What is needed:
Report only the number of lines in this material that include "Visita".
:: Data to examine
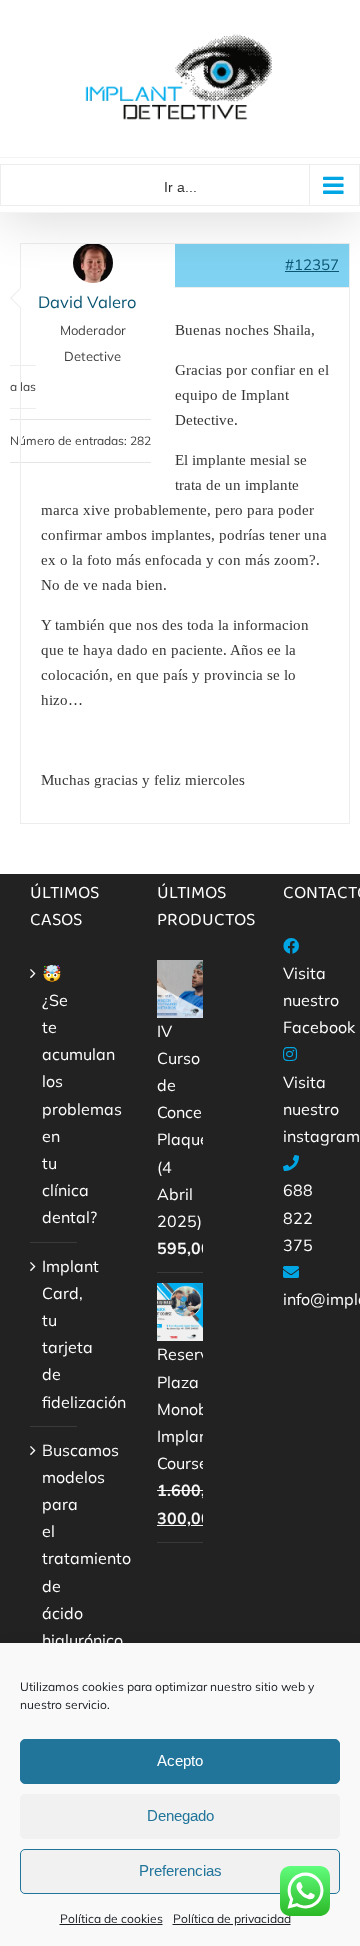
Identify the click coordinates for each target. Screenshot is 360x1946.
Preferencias (180, 1870)
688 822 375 (298, 1217)
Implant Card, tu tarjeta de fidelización (54, 1334)
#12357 (312, 264)
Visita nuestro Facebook (319, 1000)
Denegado (180, 1815)
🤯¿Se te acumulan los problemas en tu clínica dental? (54, 1095)
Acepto (180, 1760)
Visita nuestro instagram (321, 1109)
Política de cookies (111, 1918)
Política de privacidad (232, 1918)
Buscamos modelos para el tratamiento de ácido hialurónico (54, 1545)
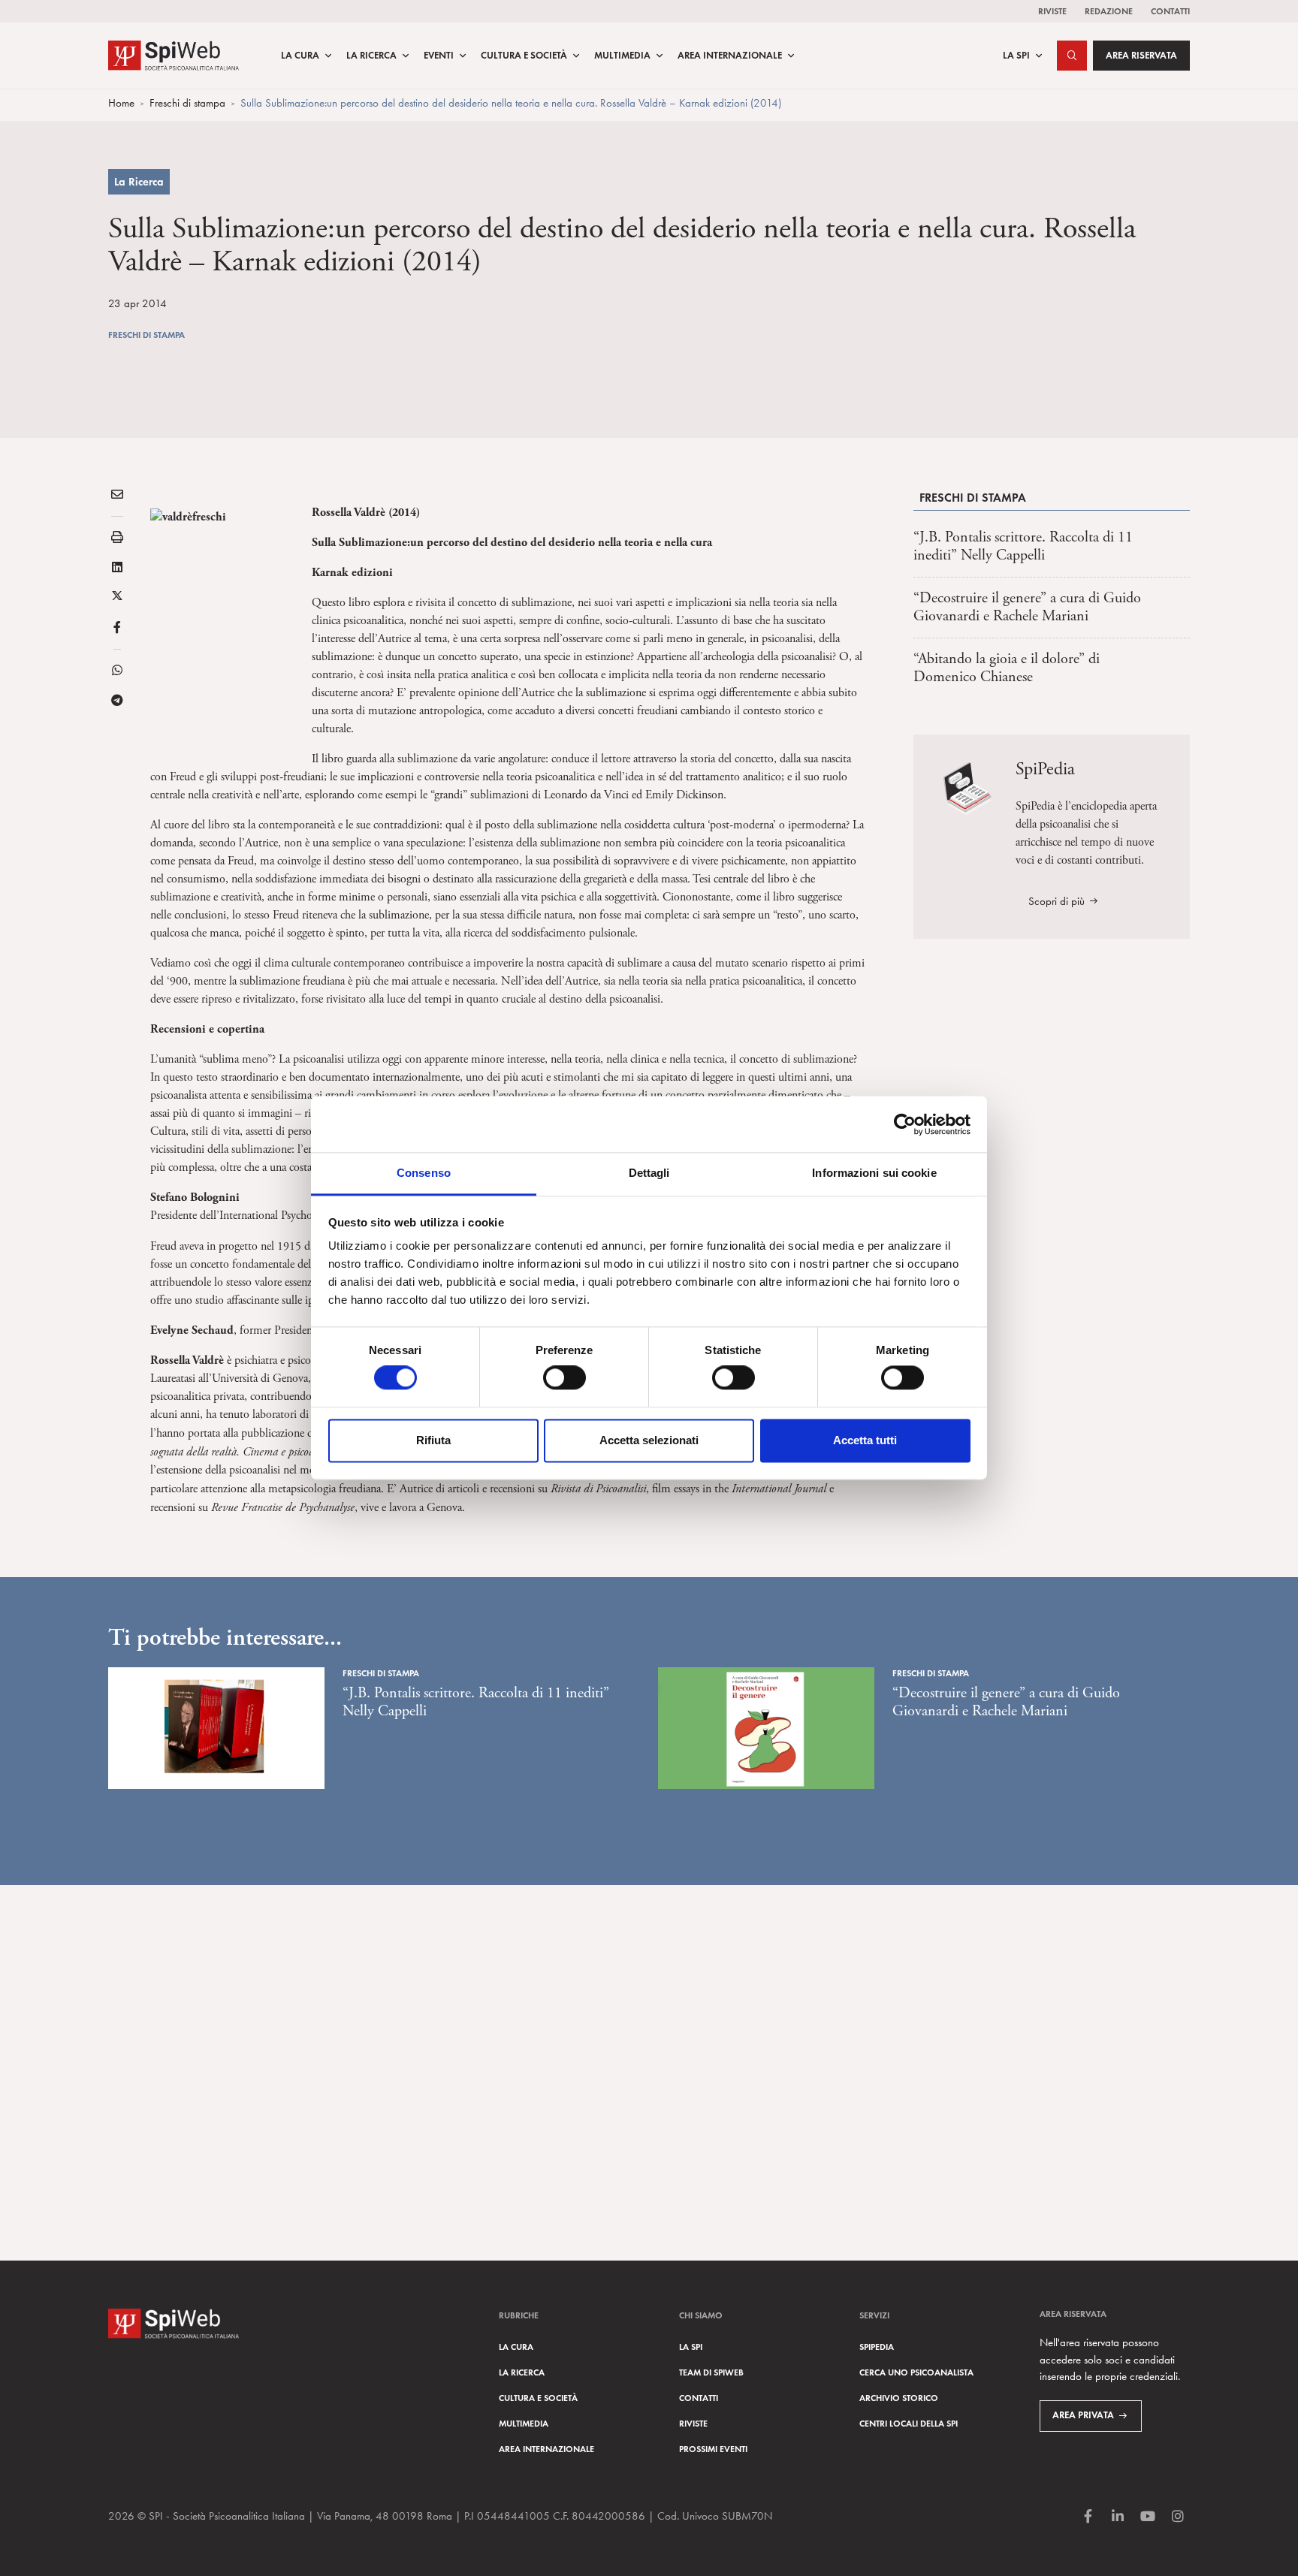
::::
Response area:
2